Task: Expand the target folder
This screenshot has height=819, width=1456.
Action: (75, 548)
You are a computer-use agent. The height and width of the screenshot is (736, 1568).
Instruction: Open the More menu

● **Given instruction**:
Print the lines above again, unchanged, each on its own line in the same order.

● **Answer for this exercise**:
Task: Expand the target folder
This screenshot has height=819, width=1456.
Action: (75, 548)
You are a computer-use agent. The height and width of the screenshot is (736, 1568).
Instruction: Open the More menu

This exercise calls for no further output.